Having, as Adams put it, “sided with the Philistines”, Harmonielehre – from the German term for “study of harmony” – treats this melodic tradition without irony, and indulges moments of earnest tonality (amidst, it must be admitted, much dissonance and minimalist soundscape). Most fitting is the composer’s own description, that Harmonielehre “marries the developmental techniques of Minimalism with the harmonic and expressive world of fin de siècle late Romanticism.” The alchemic cleavage of modern technique and romantic sensibility is made all the more striking by the piece’s tripartite movement structure, with each of the three operating in a distinct musical idiom.

The first (unnamed) movement is propelled mechanically at first with pulsing woodwinds and weighty horns partly reminiscent of the minimalist work Music for a Large Ensemble (1978), composed only a few years prior by Steve Reich. But that minimalist aesthetic is quickly subsumed within the swelling orchestration that follows the introduction of a searing cello-led melody. The second movement, however – The Anfortas Wound, taken from the legend of medieval king with wounds that could never heal – is immediately melodic, though meditatively so (à la Sibelius – and Adams has indeed noted his debt to the Finn’s Fourth Symphony). But the result is far more static and moody, generating a sense of tense unease that groans into two separate dissonant climaxes without resolution. In juxtaposition with the second, the third and final movement – Meister Eckhardt and Quackie – feels like an unshackling, perhaps a mirror of the Adams’s creative breakthrough, and in the composer’s words “as airy, serene and blissful as The Anfortas Wound is earthbound, shadowy and bleak.” The pervasive sense of unencumbered flight closes with a climax of entirely defiant euphoria.

Below is a recording of Harmonielehre accompanied by a brief listening guide.

Movement I: immediate introduction of the leitmotif rhythmic pattern at 0:00 with heavy E Minor chords, note the minimalist techniques (woodwind and pizzicato pulses after 0:29, brass at 4:39 and especially 6:21). Key Cello melody at 6:30, orchestra swells after 6:56 (but note continuing minimalist pulses below). High-low contrast emerges between melodic surface and rhythmic undertones. Final swell after 13:22 demonstrates Adams’s trademark sense of rhythmic acceleration, and primary use of brass (as opposed to strings) as the climactic motor (seen also, for example, in The Death of Klinghoffer’s first Chorus).

Movement II: far more conventional (and melodic) use of strings at 0:16, steady climax after 5:00 into the strong dissonance of 5:59 (again, note use of brass). Second climax culminates at 8:52 and into the col legno strings and brass of 9:04. Neither climax resolves the unease (the timbre of the violins at 9:25 assure us of that).

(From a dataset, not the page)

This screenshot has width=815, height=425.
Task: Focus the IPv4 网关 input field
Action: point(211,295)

Movement III: immediately conveys an atmosphere with the airiest of flutes and celesta at 0:00, joined by strings at 0:52. Sense of motion also created through timbral shifts (particularly the interplay of strings and woodwinds). Rhythmic turn at 4:30-4:40, into aggressively-paced pulsing like that of The Chairman Dances (1985, the same year) and late 1970s Reich. The skitter of strings at 8:16 and punches of trombones after 8:35 mark the beginning of the final and exultant brass-led climax.

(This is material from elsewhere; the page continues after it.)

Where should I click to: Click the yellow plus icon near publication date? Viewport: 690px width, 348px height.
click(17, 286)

The recording above is the original recording by Edo de Waart and the San Francisco Symphony Orchestra for Nonesuch in 1985. Equally commendable is the City of Birmingham Symphony Orchestra conducted by Simon Rattle for EMI (which also includes The Chairman Dances and Two Fanfares).

Anyone who enjoys Harmonielehre would no doubt also take pleasure in Adams’ The Chairman Dances, composed in the same year. For a more ironic take on melodic power, see his earlier Grand Pianola Music (1982).Any look at the minimalist movement must also acknowledge the singular influence of Steve Reich’s Music for 18 Musicians (1976) and Music for a Large Ensemble (1978).